*** Extracted data

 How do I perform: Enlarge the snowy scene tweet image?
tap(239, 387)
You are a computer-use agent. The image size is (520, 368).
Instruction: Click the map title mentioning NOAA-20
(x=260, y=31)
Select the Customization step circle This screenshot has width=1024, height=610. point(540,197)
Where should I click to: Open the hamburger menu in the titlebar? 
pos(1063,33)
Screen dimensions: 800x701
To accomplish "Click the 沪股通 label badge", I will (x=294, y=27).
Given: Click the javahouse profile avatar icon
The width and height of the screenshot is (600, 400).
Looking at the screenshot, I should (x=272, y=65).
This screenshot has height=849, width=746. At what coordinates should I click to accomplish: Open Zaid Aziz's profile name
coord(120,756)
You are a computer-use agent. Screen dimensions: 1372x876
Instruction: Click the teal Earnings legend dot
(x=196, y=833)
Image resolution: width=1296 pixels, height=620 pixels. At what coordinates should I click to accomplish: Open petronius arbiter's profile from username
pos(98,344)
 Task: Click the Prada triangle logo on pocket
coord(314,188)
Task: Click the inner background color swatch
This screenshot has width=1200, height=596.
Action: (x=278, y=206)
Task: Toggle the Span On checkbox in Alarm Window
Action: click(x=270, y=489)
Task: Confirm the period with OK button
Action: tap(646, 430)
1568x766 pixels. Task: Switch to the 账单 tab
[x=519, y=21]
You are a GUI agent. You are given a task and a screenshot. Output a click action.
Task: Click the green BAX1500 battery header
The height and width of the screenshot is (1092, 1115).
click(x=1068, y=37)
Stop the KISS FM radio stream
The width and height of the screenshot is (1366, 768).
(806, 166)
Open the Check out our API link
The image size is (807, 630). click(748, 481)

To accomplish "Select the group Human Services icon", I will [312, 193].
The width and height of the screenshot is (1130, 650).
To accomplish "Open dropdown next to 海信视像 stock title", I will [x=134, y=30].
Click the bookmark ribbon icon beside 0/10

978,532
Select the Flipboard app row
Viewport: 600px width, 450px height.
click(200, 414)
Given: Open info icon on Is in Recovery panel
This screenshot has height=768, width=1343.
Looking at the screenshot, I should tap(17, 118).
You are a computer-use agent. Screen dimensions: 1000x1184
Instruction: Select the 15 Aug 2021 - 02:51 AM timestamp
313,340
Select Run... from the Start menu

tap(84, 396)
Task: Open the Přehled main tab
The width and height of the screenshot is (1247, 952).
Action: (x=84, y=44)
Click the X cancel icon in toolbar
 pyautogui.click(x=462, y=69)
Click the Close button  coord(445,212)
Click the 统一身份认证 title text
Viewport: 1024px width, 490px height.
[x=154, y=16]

******

List each line of the records above that contains the word "agent".

You are a computer-use agent. The image size is (520, 368).
You are a computer-use agent. Screen dimensions: 1372x876
You are a GUI agent. You are given a task and a screenshot. Output a click action.
You are a computer-use agent. Screen dimensions: 1000x1184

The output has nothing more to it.